Governor, governor, governor. One of the least-understood cards, I think. Certainly by me, but also I think in general.
The consensus is very much as Robz888 points out in the article, but... I am not at ALL convinced that this is even very close to the right way to play. Indeed, I think as just a big money enabler, it's not that great at all. You use it largely for gold/silver, and well, those silvers you give them are pretty useful. Especially if there's some other 5-cost that's nice for them. Or a 4-cost even, as a defensive trash for points. Those are huge by the way. They make all kinds of alternate-victory cards very relevant. Particularly, you look at silk road, gardens, island - ways to trash your zillion extra silvers defensively.
But, look at how governor for big money compares against more conventional BM strategies. Well, you're giving them silvers, which is actually a big deal - it lets them get more of their terminals, which they may indeed need to do in order to compete with you, but if they're paying attention, they will do.
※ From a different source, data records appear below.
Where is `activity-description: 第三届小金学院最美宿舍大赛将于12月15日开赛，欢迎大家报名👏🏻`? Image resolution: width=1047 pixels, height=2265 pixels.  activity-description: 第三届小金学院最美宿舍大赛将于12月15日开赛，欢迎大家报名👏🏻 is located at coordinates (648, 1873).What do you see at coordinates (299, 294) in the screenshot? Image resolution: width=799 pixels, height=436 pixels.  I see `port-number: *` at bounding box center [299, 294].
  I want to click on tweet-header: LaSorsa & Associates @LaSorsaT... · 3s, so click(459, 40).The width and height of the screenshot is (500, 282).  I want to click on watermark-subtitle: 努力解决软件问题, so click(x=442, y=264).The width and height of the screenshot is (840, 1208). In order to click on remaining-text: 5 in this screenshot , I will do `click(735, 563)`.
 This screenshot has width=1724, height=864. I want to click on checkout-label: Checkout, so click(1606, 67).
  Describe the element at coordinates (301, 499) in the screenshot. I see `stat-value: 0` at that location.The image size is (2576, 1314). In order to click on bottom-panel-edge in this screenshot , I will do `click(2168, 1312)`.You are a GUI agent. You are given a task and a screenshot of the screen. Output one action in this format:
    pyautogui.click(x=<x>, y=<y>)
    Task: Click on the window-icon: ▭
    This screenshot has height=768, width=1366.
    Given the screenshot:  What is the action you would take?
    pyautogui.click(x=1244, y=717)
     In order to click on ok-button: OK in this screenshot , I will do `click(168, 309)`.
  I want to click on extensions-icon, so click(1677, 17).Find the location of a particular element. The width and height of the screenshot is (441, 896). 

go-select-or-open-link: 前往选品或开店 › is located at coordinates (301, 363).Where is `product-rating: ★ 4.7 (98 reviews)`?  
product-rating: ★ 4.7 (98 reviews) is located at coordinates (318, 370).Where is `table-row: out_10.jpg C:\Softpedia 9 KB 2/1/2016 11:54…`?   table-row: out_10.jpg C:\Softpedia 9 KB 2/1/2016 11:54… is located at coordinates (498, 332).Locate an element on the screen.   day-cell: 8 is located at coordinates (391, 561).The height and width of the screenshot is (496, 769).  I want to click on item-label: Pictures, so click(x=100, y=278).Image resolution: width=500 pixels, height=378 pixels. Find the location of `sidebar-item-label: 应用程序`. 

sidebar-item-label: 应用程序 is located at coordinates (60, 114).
They use your silvers to quite an advantage, particularly since Gov player is using lots of time buying governors, which only help you to get things that help you to get provinces for most of the game. The other player is buying cards which directly get them to provinces. Ad indeed, I am not nearly so sure that you should always prefer governor to gold, for these decks anyway. Perhaps the first one or two, but.... Really, for governor player to win these games, they really need multi-province turns. And usually, because to get this, you need to use lots of card-draw, they'll be able to nail a province for sure. Which means you need multiple multi-province turns and/or 3+province turns. Also, because these games tend to be shorter, you should green sooner. In fact, I find the games are often so short, that it's not so worth it. For big money, it's just a mediocre card, maybe even at best. But it does lead to shorter games, so one or two turns of shuffle luck can mean quite a bit more. I guess the big thing is, look at how many governor plays you have to do to get enough golds, then you need to be able to draw enough to get golds AND governors in your hand, AND have enough money to buy another province at the end...
However, there's more here. It's potentially quite good in engines. You can use the trash option to get some decent components at the right price points. Indeed, it's sort of like develop in that it's in some ways quite dependent on what's available at different price points. I guess swindler here also has some similarity. But more, the cards option is potentially very strong. There are a number of cases where you can use it with RELATIVE impunity. I mean, the first one is the discard attack as is stated, though you do want to be a little wary here (also, note that moat is a REALLY good defense to this - you're having me draw so many cards before attacking me, I have a good chance of drawing my moat. And even if I don't play it... it's defending like 5 of my cards now, instead of 2; well worth it), as a best 3 cards out of 8 or something is a lot better than 3 out of 5. But another situation is where you're playing against library/watchtower/jack - the cards don't help them much. More commonly, you're playing against someone who's drawing their whole deck anyway - no big deal then, if you make them do it a little faster. Still more commonly, they have no source of extra buy/gain. Sure, now you're guaranteeing them a province on their next turn. But if you can mega-turn, well then who cares? So what this option loves, and the card itself loves to some extent, are ways to mega0turn. Plus buys and gains that aren't limited to by cost (so with highway also works, but I'm largely thinking of HoP here), cards that love handsize (forge is nice, bank if you've got buys) - some way of making an engine, you're good. Also, in such games, you often have mirrors, right. And in this case, the gain option is more powerful - you can use the golds, to remodel if nothing else, much better than they can use the silvers. What will they do with the silver? I guess remodel it into governors. So, it's weird, governor sorta works better in non-mirrors, sort of how tribute works best in mirrors.
But I guess the thing I'd say most is that, while you're right to be somewhat wary of using cards too much, as that's a pretty nice benefit to your opponent, I think people may have learned that lesson too well, though maybe the top top players less so.